- Task -
Repeat every entry exactly as given.

- Data records -
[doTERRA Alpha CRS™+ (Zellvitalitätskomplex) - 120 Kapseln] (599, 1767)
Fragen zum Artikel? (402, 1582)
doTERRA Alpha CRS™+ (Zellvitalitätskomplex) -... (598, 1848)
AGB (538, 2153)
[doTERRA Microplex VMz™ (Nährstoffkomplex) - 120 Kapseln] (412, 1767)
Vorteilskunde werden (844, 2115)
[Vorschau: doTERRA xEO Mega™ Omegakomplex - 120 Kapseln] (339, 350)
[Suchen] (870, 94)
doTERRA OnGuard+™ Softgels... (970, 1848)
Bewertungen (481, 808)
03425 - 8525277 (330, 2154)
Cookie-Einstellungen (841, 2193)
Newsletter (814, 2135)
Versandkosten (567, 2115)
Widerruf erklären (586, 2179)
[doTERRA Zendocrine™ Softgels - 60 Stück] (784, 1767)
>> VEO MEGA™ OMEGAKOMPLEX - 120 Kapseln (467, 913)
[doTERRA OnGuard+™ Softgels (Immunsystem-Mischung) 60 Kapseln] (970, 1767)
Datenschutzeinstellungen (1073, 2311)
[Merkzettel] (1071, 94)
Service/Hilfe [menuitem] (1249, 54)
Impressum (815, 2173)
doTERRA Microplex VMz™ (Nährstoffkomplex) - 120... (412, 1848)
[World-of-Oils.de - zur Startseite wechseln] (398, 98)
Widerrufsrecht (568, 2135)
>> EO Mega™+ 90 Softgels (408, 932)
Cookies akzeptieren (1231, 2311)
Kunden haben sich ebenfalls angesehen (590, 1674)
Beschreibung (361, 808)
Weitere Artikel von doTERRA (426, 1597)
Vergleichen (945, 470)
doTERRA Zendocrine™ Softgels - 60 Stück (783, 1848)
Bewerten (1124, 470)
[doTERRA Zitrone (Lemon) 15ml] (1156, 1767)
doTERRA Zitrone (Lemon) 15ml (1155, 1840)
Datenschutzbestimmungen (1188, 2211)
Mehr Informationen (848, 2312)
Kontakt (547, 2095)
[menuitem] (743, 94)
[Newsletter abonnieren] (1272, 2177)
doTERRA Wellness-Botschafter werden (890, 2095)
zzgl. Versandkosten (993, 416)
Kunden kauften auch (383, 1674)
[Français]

- Solution -
[doTERRA Alpha CRS™+ (Zellvitalitätskomplex) - 120 Kapseln] (599, 1767)
Fragen zum Artikel? (402, 1582)
doTERRA Alpha CRS™+ (Zellvitalitätskomplex) -... (598, 1848)
AGB (538, 2153)
[doTERRA Microplex VMz™ (Nährstoffkomplex) - 120 Kapseln] (412, 1767)
Vorteilskunde werden (844, 2115)
[Vorschau: doTERRA xEO Mega™ Omegakomplex - 120 Kapseln] (339, 350)
[Suchen] (870, 94)
doTERRA OnGuard+™ Softgels... (970, 1848)
Bewertungen (481, 808)
03425 - 8525277 (330, 2154)
Cookie-Einstellungen (841, 2193)
Newsletter (814, 2135)
Versandkosten (567, 2115)
Widerruf erklären (586, 2179)
[doTERRA Zendocrine™ Softgels - 60 Stück] (784, 1767)
>> VEO MEGA™ OMEGAKOMPLEX - 120 Kapseln (467, 913)
[doTERRA OnGuard+™ Softgels (Immunsystem-Mischung) 60 Kapseln] (970, 1767)
Datenschutzeinstellungen (1073, 2311)
[Merkzettel] (1071, 94)
Service/Hilfe [menuitem] (1249, 54)
Impressum (815, 2173)
doTERRA Microplex VMz™ (Nährstoffkomplex) - 120... (412, 1848)
[World-of-Oils.de - zur Startseite wechseln] (398, 98)
Widerrufsrecht (568, 2135)
>> EO Mega™+ 90 Softgels (408, 932)
Cookies akzeptieren (1231, 2311)
Kunden haben sich ebenfalls angesehen (590, 1674)
Beschreibung (361, 808)
Weitere Artikel von doTERRA (426, 1597)
Vergleichen (945, 470)
doTERRA Zendocrine™ Softgels - 60 Stück (783, 1848)
Bewerten (1124, 470)
[doTERRA Zitrone (Lemon) 15ml] (1156, 1767)
doTERRA Zitrone (Lemon) 15ml (1155, 1840)
Datenschutzbestimmungen (1188, 2211)
Mehr Informationen (848, 2312)
Kontakt (547, 2095)
[menuitem] (743, 94)
[Newsletter abonnieren] (1272, 2177)
doTERRA Wellness-Botschafter werden (890, 2095)
zzgl. Versandkosten (993, 416)
Kunden kauften auch (383, 1674)
[Français]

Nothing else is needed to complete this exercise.